Objective To explore the clinicopathological features and outcomes of adult idiopathic membranous nephropathy (IMN) and examine the influencing factors of renal outcomes.
Methods From January 2012 to June 2023, the clinicopathological data were retrospectively reviewed for 646 patients diagnosed initially as IMN by renal biopsy. Cox proportional risk model and Kaplan-Meier survival curve were utilized for conducting survival analysis for 486 patients with a follow-up duration of at least 6 months until December 2023.

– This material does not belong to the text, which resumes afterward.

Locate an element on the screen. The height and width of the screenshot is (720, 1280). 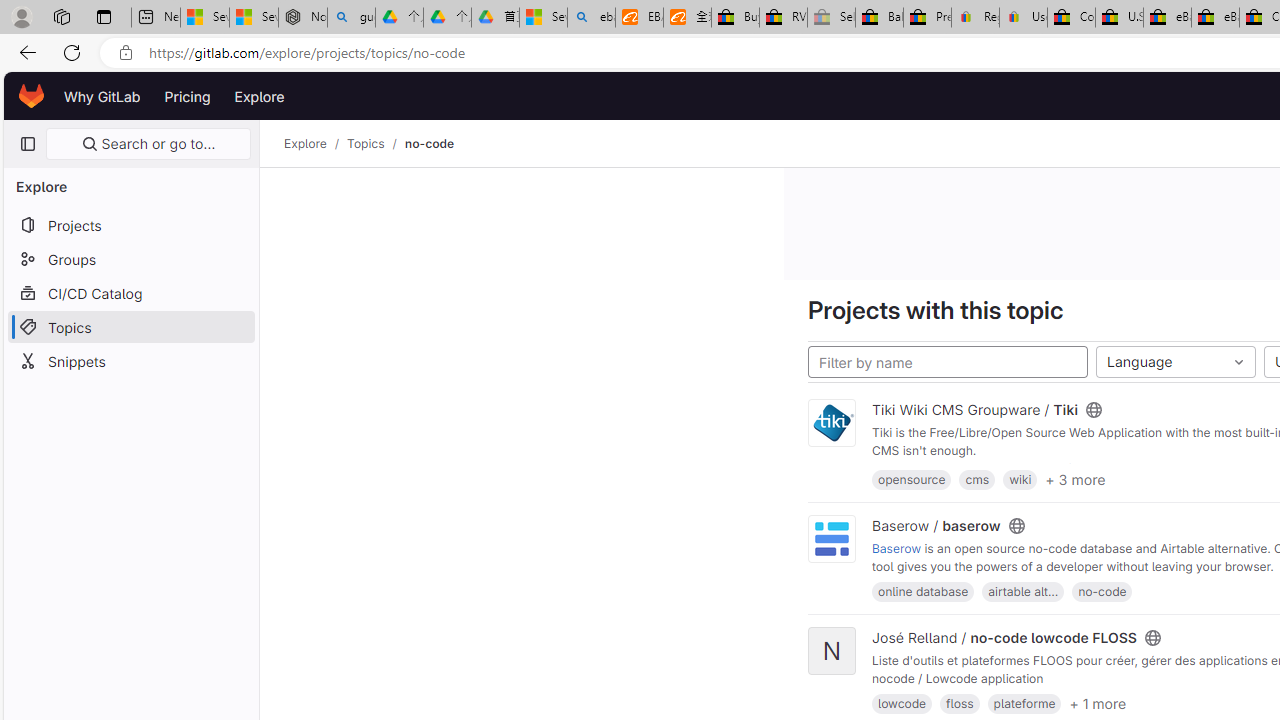
'U.S. State Privacy Disclosures - eBay Inc.' is located at coordinates (1118, 17).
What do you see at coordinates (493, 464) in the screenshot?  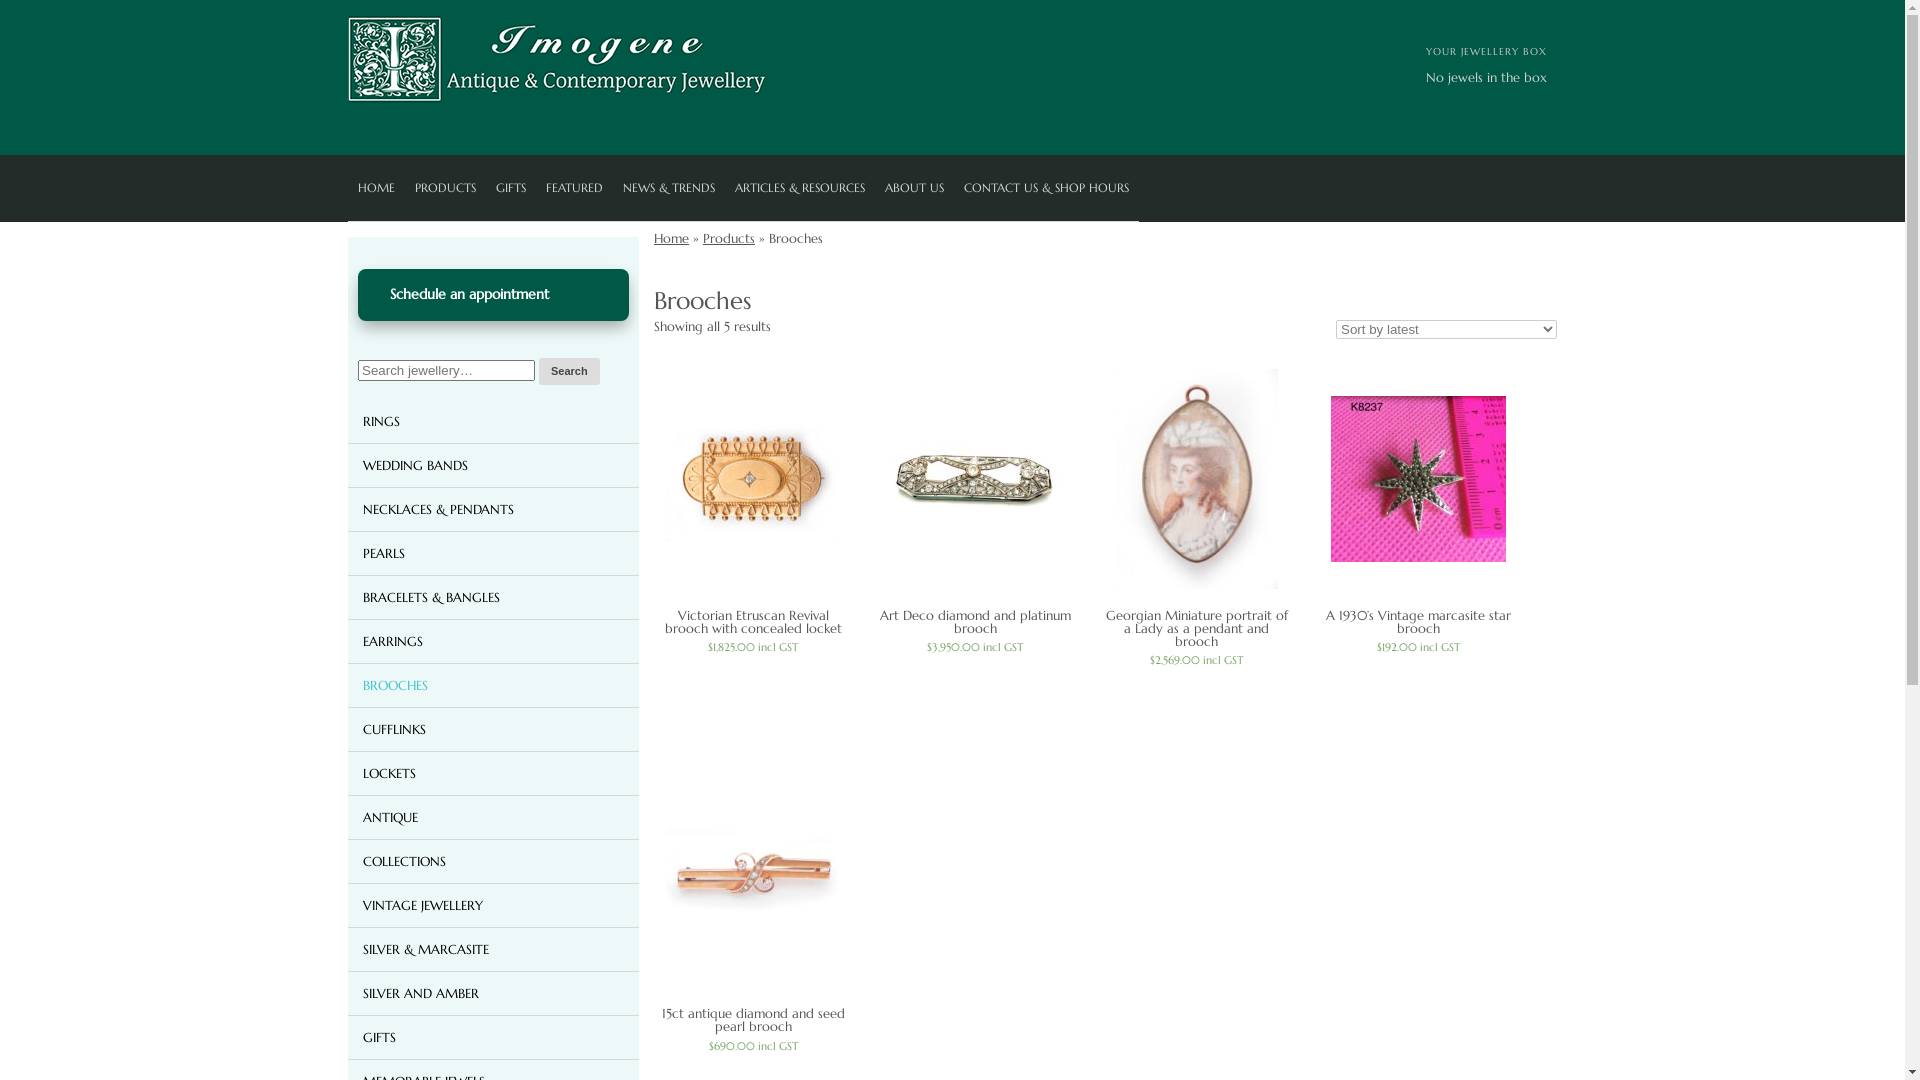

Results Among 646 IMN patients, male-to-female ratio was 1.33∶1 and 521 patients (80.7%) were aged ≥40 year. The predominant pathological stage was II (73.1%). There were glomerular global sclerosis (n=387, 59.9%), segmental sclerosis (n=99, 15.3%), renal tubulointerstitial lesions (n=554, 85.8%) and renal small vessel lesions (n=540, 83.6%). Single-factor Cox regression analysis revealed that advanced age, serum creatinine, uric acid, hypertension, triglyceride, 24 h urine protein quantification, glomerular global sclerosis, segmental sclerosis and tubulointerstitial lesions were the risk factors for poor renal outcomes whereas eGFR, plasma albumin and hemoglobin were the protective factors. After multifactorial corrections, only age was an independent risk factor for poor renal outcomes (HR=1.042, 95%CI: 1.015-1.069, P=0.002). Kaplan-Meier survival curve analysis revealed that renal survival rates were lower in moderate/severe glomerular global sclerosis group than those in non-glomerular global sclerosis and mild glomerular global sclerosis groups (P<0.05). Renal survival rate was significantly lower in segmental sclerosis group than non-sclerosis groups (P<0.001). Group with moderate-to-severe tubulointerstitial lesions had significantly lower renal survival rates than group without tubulointerstitial lesions (P=0.001) and group with mild tubulointerstitial lesions (P=0.001).
Conclusions IMN is prevalent in middle-aged and elderly people. Moderate/severe glomerular global sclerosis, segmental sclerosis and moderate-to-severe tubulointerstitial lesions collectively contribute to a lower renal survival rate in IMN patients. However, only age may be employed as an independent predictor of renal outcomes.